What's Attention Got To Do With It: On Reading and Reflexivity

Zoom; Feb. 28-Mar. 1

Facilitation Team:

Vrinda Chopra, a South Asian woman medium length dark hair, pictured against a plain wall.  Sonakshi Srivastava, a South Asian woman, short-heighted, dark hair, pictured on a terrace with trees in the background.
Vrinda Chopra Sonakshi Srivastava

Abstract:  As researchers and writers, within the liberal arts context in the Global South, we are tasked with sense-making, of being attuned to difference and otherness in our teaching and practice. What we heed to, how we heed to, and why we heed to specific bits of the content determine how we comprehend the world around us. Taking cue from scholars like Gopal Guru, Stuart Hall, and David Scott, we will look at how reading and writing can be reflexive tools. The workshop will meander to the margins to understand how note-taking can be a radical act of attunement to difference. More broadly, the workshop attends to the ethos of receptive generosity, especially, as the world increasingly becomes polarised and violent, attempting to add to conversations on not why we should care about difference but how we may do this work recurrently. The intended audiences for the workshop are individuals who work across disciplinary and methodological boundaries and are interested in intersections of reading, reflexivity and modes of attunement. It will culminate in a proposal for a special issue on modes and vocabularies of reading and reflexivity.

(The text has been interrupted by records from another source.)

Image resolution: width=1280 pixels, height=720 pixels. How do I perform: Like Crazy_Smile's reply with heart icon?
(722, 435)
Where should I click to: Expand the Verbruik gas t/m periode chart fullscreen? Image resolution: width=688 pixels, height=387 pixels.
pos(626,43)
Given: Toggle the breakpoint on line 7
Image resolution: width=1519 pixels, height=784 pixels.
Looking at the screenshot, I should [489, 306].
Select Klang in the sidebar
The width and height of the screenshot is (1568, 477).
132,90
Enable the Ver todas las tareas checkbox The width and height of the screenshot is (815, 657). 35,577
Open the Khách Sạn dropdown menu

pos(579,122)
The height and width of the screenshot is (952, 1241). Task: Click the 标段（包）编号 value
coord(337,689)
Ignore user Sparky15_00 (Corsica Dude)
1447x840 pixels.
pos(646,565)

What Draft Deliverable will be Presented at the Conference Showcase? The final day deliverable is envisaged as a presentation - group and individual. We will begin by tracking our progress through the Miro Board from Day 1, and with that as our launchpad, look at how ideas get a germinal space to flourish in a collaborative and creative space finally culminating in a proposal for a special issue on reading and reflexivity in the context of liberal arts education the Global South.

Who Should Apply to Participate? The project is open to all. However, preference will be given to scholars, readers, and writers from the Global South, and people who identify as BIPOC.

What Do Participants Need to Prepare? [Note: The facilitation team will email all materials and instructions once all participants have been selected] The participants will be given two to three readings (scholarly essays on reading and reflexivity) that will eventually form the basis of our collaboration and from which conversations around reflexivity, positionality, and attention-paying will emerge.

What Happens After the Conference? The project does not end after the conference. Instead, it inaugurates an ongoing discussion as study/reading sessions and collaborative virtual projects (like setting up a blog space, etc.). Primarily, as facilitators, we will work with the participants to develop commentary articles for our proposed special issue.